KYC/AML (Know Your Customer and Anti-Money Laundering) compliance is the norm for many exchanges. For regulatory reasons, individuals must often submit identity documentation and proof of address.

This is a privacy concern for some and an accessibility concern for others. What if you don’t have valid documents on hand? What if the information is somehow leaked? Since DEXs are permissionless, no one checks your identity. All you need is a cryptocurrency wallet.

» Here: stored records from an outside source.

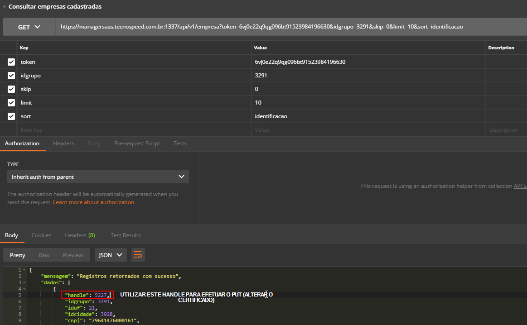
Task: Toggle the sort parameter checkbox
Action: [x=11, y=116]
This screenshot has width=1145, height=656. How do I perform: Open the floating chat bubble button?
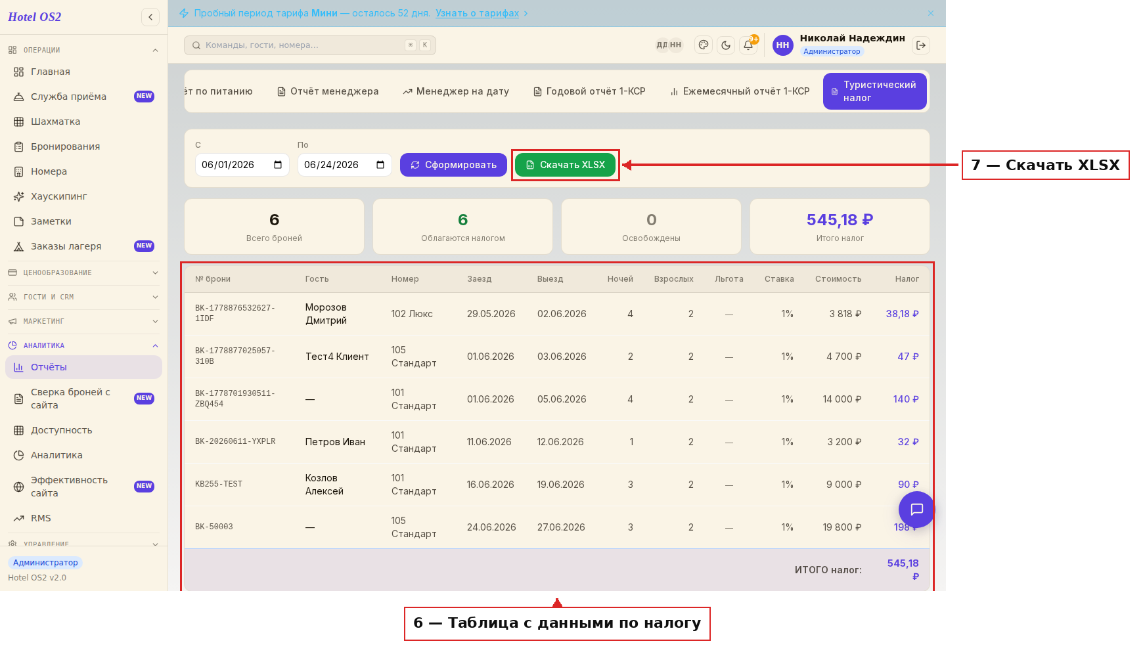(x=916, y=510)
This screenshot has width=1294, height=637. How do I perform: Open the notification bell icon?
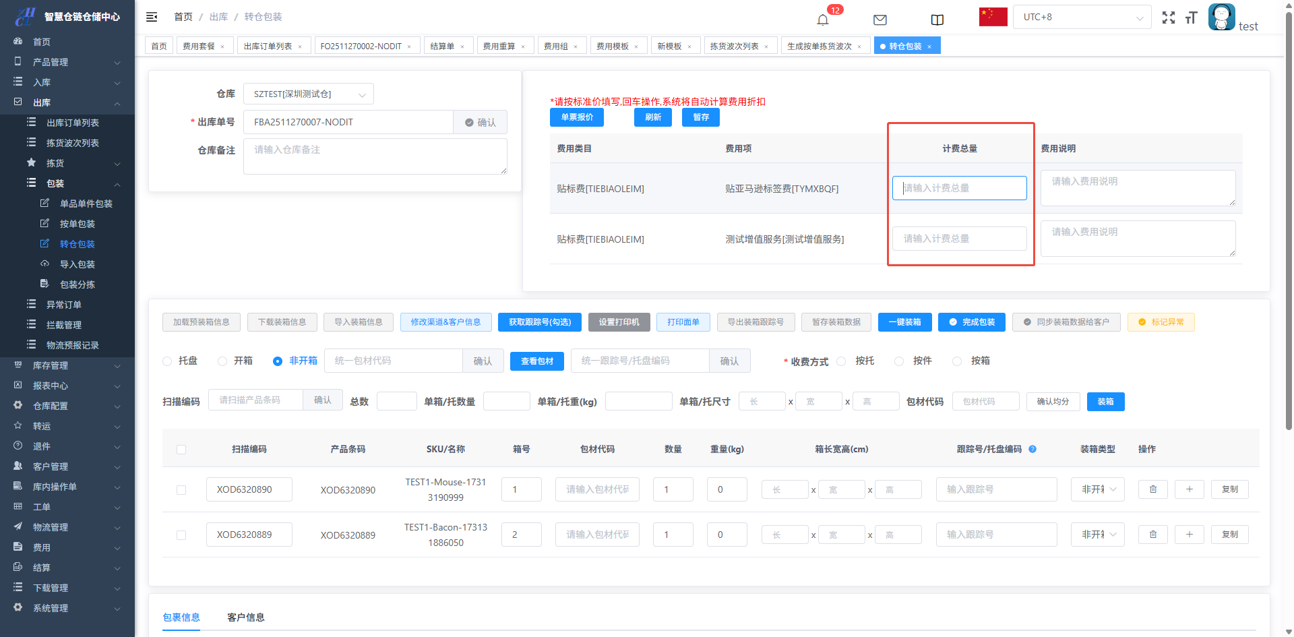pos(822,20)
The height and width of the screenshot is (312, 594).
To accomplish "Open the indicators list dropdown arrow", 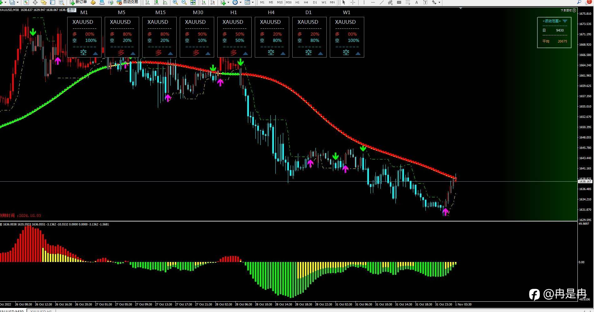I will pos(228,2).
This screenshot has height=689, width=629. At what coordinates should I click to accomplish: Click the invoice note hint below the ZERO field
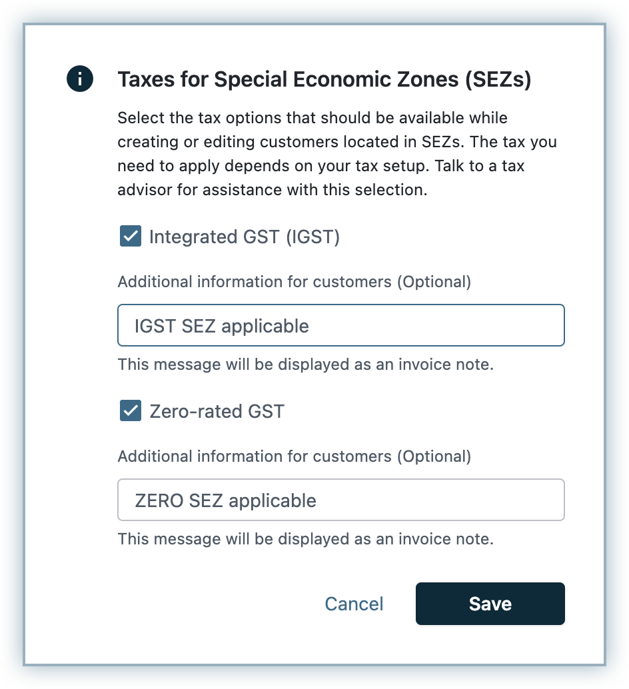(x=305, y=539)
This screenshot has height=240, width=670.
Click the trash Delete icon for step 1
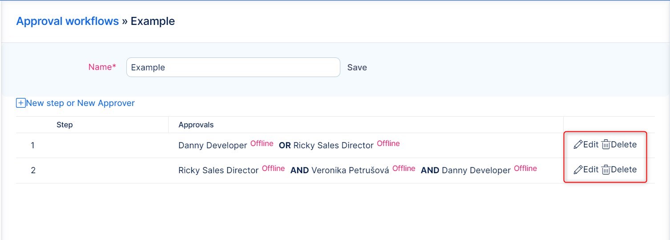[x=605, y=145]
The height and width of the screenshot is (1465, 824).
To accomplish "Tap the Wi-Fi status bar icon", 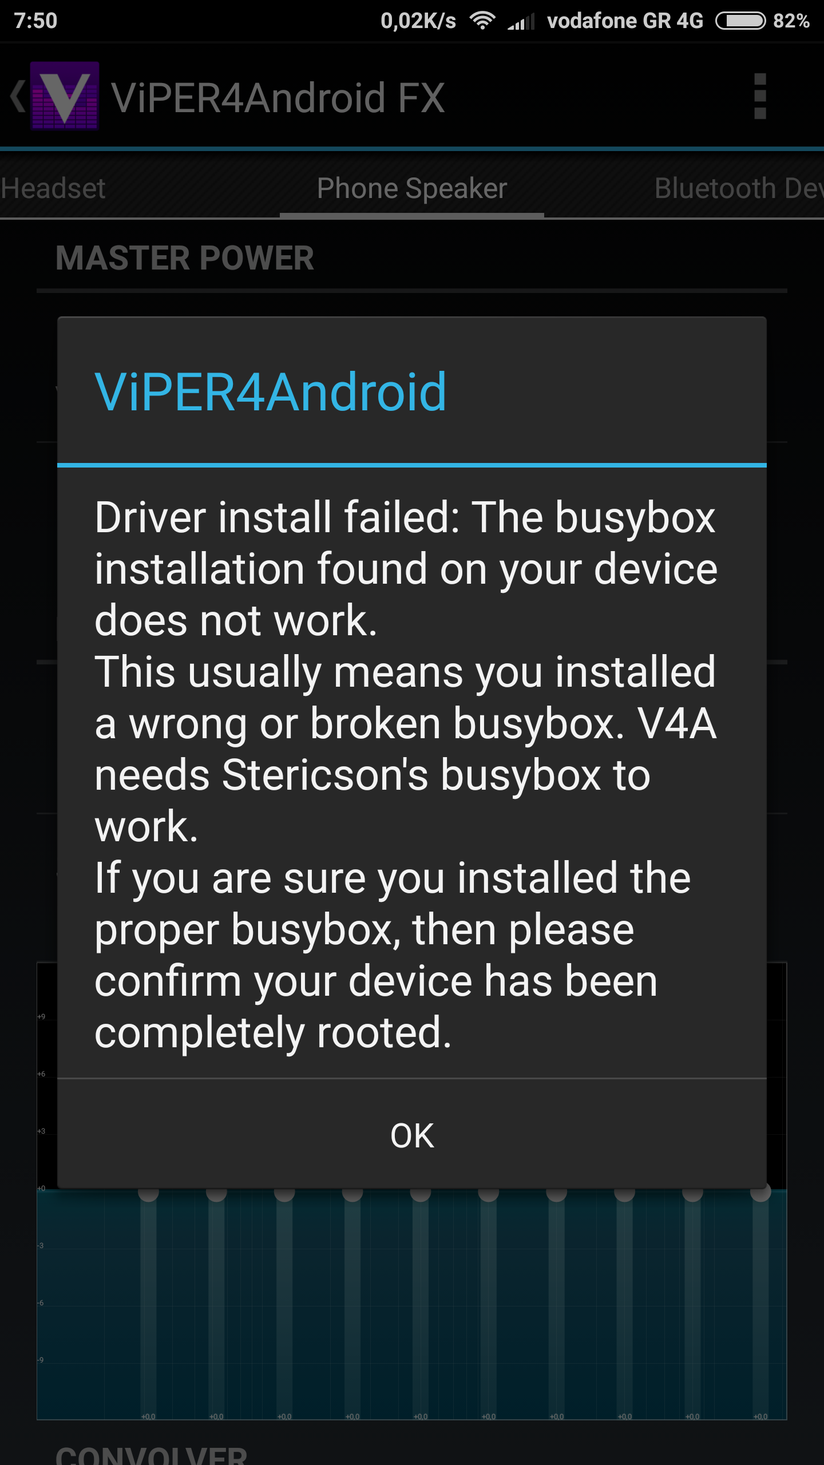I will [482, 21].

However, there are some legal requirements when DEXs are partially run by a central authority. In some cases, if the order book is centralized, the host must remain compliant.

No counterparty risk

The primary appeal of decentralized cryptocurrency exchanges is that they don’t hold customers’ funds. As such, even catastrophic breaches like the 2014 Mt. Gox hack won’t put users’ funds at risk or expose any sensitive personal information.

Unlisted tokens

Tokens that aren’t listed on centralized exchanges can still be traded freely on DEXs, provided there’s supply and demand.

Cons of DEXs


Realistically, DEXs aren’t nearly as user-friendly as traditional exchanges. Centralized platforms offer real-time trades that are unaffected by block times. For newcomers unfamiliar with non-custodial cryptocurrency wallets, CEXs provide a more forgiving experience. If you forget your password, you can simply reset it. If you lose your seed phrase, however, your funds are irretrievably lost in cyberspace.

Trading volumes and liquidity

The volume traded on CEXs still dwarfs that of DEXs. Perhaps more importantly, CEXs tend to have greater liquidity, too. Liquidity is a measure of how easily you can buy or sell assets at a reasonable price. In a highly liquid market, bids and asks have little difference in price, signifying high competition between buyers and sellers. In an illiquid market, you’ll have a more difficult time finding someone that wants to trade the asset for a reasonable price.

DEXs are still relatively niche, so there isn’t always supply or demand for the crypto assets you wish to trade. You may not be able to find the trading pairs you want to use, and if you do, assets might not trade at a fair price. 


Fees aren’t always higher on DEXs, but they can be, particularly when the network is congested or if you’re using an on-chain order book.